■ WHAT THE TASK ASKS:
Only the lines from the one containing "Open the tweet" through the one containing "Task: Click the 954kbps frame rate field" should be printed, exactly as they appear below, with both ends included.

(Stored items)
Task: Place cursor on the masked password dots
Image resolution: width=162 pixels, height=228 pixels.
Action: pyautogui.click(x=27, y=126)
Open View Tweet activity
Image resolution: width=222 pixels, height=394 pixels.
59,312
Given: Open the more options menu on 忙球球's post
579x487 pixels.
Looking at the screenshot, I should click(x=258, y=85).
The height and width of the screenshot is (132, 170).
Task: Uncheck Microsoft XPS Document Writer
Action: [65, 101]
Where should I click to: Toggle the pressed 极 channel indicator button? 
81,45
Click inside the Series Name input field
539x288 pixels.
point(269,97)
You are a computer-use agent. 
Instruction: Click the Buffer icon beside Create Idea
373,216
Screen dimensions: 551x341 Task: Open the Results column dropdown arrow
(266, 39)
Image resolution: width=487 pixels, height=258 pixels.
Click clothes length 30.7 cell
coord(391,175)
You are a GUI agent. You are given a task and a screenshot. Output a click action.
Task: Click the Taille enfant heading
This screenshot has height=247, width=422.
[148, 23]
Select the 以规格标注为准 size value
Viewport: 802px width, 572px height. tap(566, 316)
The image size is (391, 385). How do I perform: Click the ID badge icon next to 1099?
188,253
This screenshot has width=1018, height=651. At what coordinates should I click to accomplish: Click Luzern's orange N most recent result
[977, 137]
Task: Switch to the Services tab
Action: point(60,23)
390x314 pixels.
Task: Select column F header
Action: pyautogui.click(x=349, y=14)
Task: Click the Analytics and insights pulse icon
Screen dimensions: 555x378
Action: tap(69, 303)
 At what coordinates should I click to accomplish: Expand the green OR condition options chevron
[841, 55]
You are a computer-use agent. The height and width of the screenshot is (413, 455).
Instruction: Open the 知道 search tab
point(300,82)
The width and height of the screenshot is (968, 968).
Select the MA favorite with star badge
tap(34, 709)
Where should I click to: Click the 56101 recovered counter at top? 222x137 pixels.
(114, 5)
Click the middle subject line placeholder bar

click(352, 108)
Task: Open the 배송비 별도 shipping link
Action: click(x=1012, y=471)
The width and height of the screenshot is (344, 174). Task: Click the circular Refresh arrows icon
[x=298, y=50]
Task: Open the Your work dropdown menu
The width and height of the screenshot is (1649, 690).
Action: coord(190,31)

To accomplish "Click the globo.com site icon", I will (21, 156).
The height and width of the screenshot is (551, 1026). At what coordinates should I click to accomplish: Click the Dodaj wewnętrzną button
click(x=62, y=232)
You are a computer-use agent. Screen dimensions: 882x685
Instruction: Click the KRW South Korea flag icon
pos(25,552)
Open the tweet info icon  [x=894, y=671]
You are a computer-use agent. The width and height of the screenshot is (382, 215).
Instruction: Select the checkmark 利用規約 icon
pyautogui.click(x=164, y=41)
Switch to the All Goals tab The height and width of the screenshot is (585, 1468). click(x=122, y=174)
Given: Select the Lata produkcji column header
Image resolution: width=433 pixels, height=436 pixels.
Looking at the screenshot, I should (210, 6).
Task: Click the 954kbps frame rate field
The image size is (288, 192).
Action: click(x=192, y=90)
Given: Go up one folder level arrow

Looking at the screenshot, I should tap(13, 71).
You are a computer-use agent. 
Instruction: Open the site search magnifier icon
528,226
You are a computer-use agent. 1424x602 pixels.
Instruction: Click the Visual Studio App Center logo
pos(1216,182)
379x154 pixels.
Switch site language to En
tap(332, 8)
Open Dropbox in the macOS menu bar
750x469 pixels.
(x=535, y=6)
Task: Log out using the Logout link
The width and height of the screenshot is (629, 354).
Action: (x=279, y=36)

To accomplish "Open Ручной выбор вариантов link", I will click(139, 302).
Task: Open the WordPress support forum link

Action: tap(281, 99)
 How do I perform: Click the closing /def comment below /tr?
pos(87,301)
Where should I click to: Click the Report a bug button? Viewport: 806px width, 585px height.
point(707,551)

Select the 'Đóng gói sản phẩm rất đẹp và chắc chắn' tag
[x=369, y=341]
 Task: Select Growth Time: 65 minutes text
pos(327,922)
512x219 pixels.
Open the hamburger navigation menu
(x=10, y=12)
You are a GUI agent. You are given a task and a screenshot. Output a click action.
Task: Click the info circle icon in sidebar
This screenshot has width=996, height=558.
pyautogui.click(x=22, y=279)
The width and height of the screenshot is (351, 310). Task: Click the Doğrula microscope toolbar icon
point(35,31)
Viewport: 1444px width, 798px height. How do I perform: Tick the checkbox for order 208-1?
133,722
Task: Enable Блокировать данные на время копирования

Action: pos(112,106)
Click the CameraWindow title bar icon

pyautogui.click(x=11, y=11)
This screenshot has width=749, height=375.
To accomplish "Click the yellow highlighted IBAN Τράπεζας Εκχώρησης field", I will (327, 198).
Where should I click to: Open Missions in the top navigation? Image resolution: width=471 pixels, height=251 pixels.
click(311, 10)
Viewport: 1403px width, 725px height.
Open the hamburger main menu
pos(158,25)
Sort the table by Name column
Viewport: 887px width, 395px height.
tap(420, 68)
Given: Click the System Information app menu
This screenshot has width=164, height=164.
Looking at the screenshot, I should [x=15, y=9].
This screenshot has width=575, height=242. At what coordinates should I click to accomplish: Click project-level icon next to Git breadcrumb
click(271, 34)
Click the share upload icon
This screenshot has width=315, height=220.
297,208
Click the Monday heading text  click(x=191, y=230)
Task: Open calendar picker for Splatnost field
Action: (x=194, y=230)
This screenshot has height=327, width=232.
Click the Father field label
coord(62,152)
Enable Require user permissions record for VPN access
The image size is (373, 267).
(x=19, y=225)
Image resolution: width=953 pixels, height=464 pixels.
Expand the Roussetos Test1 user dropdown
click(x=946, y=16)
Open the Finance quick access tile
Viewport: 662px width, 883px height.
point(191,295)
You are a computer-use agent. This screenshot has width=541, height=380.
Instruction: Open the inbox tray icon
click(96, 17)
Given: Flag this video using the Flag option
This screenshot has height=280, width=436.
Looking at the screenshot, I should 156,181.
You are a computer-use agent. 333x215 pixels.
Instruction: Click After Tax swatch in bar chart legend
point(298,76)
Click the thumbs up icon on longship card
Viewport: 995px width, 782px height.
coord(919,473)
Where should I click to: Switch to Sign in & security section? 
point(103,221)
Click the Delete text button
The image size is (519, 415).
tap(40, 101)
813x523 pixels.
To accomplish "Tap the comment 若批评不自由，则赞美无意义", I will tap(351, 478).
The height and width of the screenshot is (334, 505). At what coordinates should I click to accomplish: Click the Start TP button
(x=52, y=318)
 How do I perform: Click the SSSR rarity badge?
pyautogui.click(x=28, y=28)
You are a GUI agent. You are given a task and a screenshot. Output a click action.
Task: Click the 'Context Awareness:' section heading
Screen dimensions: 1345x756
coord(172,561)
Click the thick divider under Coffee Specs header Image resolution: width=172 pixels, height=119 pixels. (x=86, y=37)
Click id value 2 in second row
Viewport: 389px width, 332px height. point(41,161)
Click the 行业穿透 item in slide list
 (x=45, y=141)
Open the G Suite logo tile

■ FINISHED TASK:
Open the tweet info icon  [x=894, y=671]
You are a computer-use agent. The width and height of the screenshot is (382, 215).
Instruction: Select the checkmark 利用規約 icon
pyautogui.click(x=164, y=41)
Switch to the All Goals tab The height and width of the screenshot is (585, 1468). click(x=122, y=174)
Given: Select the Lata produkcji column header
Image resolution: width=433 pixels, height=436 pixels.
Looking at the screenshot, I should (210, 6).
Task: Click the 954kbps frame rate field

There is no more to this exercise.